George Edward Banks (September 24, 1938 – March 1, 1985) was an American professional baseball player. He was a prolific home run hitter in minor league baseball, smashing 223 homers over an 11-year career in the minors. A third baseman and outfielder, he played 106 games of Major League Baseball during all or parts of five seasons (1962–1966) for the Minnesota Twins and Cleveland Indians. Banks threw and batted right-handed, stood 5 ft 11 in tall and weighed 185 lb.

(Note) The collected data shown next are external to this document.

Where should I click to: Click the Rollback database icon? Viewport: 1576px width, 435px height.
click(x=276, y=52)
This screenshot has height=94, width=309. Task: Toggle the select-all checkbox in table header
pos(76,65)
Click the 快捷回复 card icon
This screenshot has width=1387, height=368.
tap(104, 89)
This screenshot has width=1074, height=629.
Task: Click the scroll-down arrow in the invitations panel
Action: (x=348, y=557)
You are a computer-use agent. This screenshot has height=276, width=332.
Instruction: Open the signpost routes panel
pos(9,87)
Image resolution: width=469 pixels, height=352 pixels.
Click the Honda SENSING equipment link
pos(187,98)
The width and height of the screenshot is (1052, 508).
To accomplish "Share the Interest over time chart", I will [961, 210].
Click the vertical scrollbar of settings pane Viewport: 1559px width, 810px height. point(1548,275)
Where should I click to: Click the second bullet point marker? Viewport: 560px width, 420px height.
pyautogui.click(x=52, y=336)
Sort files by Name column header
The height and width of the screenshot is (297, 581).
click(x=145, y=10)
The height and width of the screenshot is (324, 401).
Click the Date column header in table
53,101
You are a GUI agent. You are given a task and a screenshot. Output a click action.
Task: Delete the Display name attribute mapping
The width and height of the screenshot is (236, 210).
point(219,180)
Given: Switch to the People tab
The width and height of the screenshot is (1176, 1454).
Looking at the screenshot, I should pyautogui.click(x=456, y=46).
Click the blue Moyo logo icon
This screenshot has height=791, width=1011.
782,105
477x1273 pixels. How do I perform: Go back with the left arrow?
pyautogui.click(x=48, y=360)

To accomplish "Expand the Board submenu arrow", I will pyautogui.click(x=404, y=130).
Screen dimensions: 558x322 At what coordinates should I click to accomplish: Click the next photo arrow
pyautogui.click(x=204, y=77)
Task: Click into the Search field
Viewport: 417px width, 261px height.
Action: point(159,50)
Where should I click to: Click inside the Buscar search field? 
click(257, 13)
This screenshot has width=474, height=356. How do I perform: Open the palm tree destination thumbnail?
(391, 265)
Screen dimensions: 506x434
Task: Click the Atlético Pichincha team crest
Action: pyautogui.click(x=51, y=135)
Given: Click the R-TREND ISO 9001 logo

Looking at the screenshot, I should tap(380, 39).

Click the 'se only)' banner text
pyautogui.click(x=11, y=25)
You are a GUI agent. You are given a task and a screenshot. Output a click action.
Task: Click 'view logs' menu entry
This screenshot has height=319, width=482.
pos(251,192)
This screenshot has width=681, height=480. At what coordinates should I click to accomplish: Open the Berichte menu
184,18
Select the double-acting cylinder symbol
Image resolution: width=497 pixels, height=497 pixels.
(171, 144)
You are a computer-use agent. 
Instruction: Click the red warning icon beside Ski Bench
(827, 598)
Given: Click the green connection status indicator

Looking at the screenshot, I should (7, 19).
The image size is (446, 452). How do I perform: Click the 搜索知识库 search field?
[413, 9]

Banks was born in Pacolet Mills, South Carolina. He signed originally with the New York Yankees in 1957, and made it only to the Eastern League in the Bombers' system. But after back-to-back minor league seasons in which he hit 29 and 30 home runs, Banks was chosen by the Twins in the 1961 Rule 5 draft and spent the entire campaign on the Twins' MLB roster. He appeared in 63 games during his rookie season, and batted .252 with four home runs and 15 runs batted in. It was his only full campaign in the Major Leagues. In June 1964 he was part of a key trade, when the Twins sent Banks and pitcher Lee Stange to the Indians for right-handed pitcher Mudcat Grant; Grant would win 21 games and lead the Twins to the 1965 American League championship. Banks played in only 17 games for Cleveland over parts of three seasons, and spent most of the rest of his career in the minors at the Triple-A level. He retired after the 1968 campaign.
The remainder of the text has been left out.